N
Neon3w ago
correct-apricot

Performance issues *potentially* related to location?

Hi all! After 2 weeks of hard work I'm almost done migrating from Supabase to Neon and overall the experience has been FANTASTIC I'm completely in love with Neon! But I have one annoying issue... Please bear in mind that I'm not skilled/knowledgeable with databases and this is most likely a skill issue on my part and not an issue with Neon: My overall stack: - Hono + Drizzle + Neon + Better auth backend - Deployed to cloudflare workers I'm having some pretty bad performance issues: I'm based in São Paulo, so I chose "AWS South America East 1 (São Paulo)" for my DB region.
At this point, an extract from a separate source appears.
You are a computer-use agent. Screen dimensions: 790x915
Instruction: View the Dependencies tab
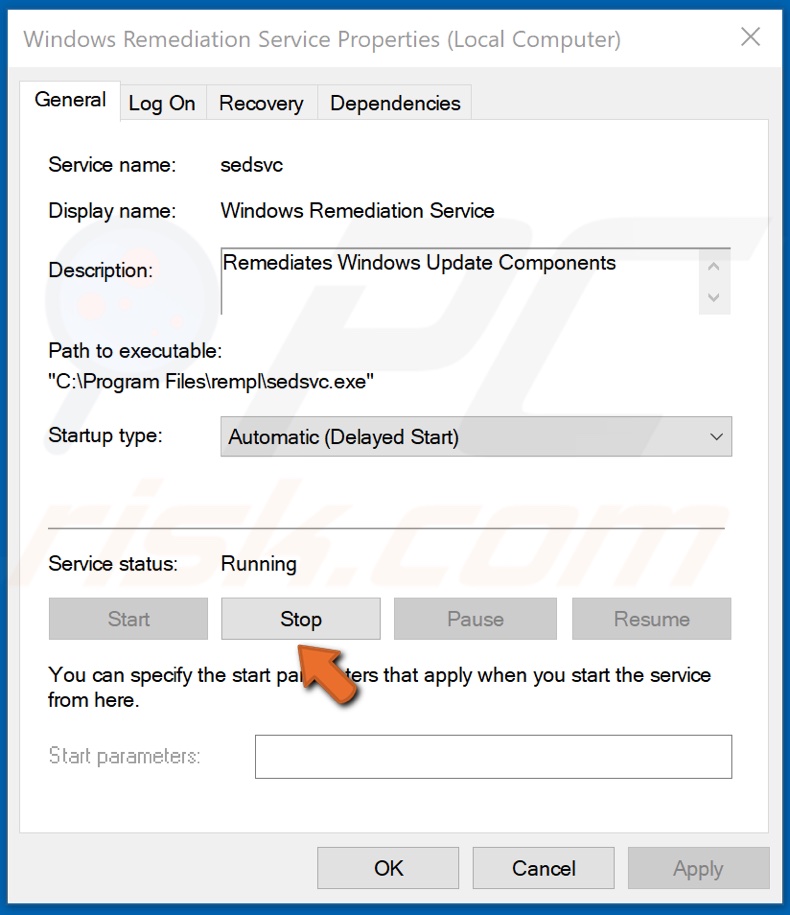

In my mind this would be enough to ensure a somewhat good speed at least developing locally. But everything is VERY slow, like 2 seconds per requests on average getting to up to 50s. My first concern was to fix it in production. I implemented Hyperdrive on Cloudflare (where my app is hosted) and this kinda fixed the issue in production (staging actually). Locally I kept getting very slow requests and my app kept crashing. So I tested a few things and after when I changed from "drizzle-orm/node-postgres" to "drizzle-orm/neon-http" I noticed a drastic improvement in performance, but then I started to get errors because some endpoints were relying on transactions which are not supported by drizzle-orm/neon-http. I then tried "drizzle-orm/neon-serverless" and apparently everything is working nicely now. But to be honest I don't really understand whats going on... If I'm in São Paulo and the Neon region is São Paulo, shouldn't I get at least decent speeds always? Why does the driver affect the performance so drastically? And is it really related to locations given that it got drastically better in production with Hyperdrive? Sorry if this question is stupid...
1 Reply
passive-yellow
passive-yellow3w ago
Glad to hear you're loving Neon, and it's these are not stupid questions at all, there's a lot to choosing the right connection method, especially when dealing with serverless environments! I will admit, The 50s latency you saw is extreme (and mostly not related to Neon), even establishing a fresh connection on a cold started Neon database wouldn't explain that. For the rest, it can be explained by the following - Hyperdrive allows for connection reuse, so you don't need to create a fresh connection to the database on each request, which explains your performance boost there (connecting can easily be 6+ round trips from TLS, TCP, and auth between your Cloudflare server and the AWS server that your Neon database is hosted on) - Locally, you most likely were creating a fresh connection on each request, which is why you saw big performance increases when switching to our SQL-over-HTTP drivers (drizzle-orm/neon-http and drizzle-orm/neon-serverless) - One thing to watch for is double pooling, Neon runs pgbouncer which is basically connection pooling on your database server. If you have a client pool too, they can often not play nice together. We offer both pooled and non-pooled connection strings in the console! This piece of documentation might be useful to help understand the different ways to connect to your database, and their trade offs Hope this clears things up!
Neon
Choosing your driver and connection type - Neon Docs
When setting up your application’s connection to your Neon Postgres database, you need to make two main choices The right driver for your deployment &8212; Neon Serverless driver or a TCP based driver...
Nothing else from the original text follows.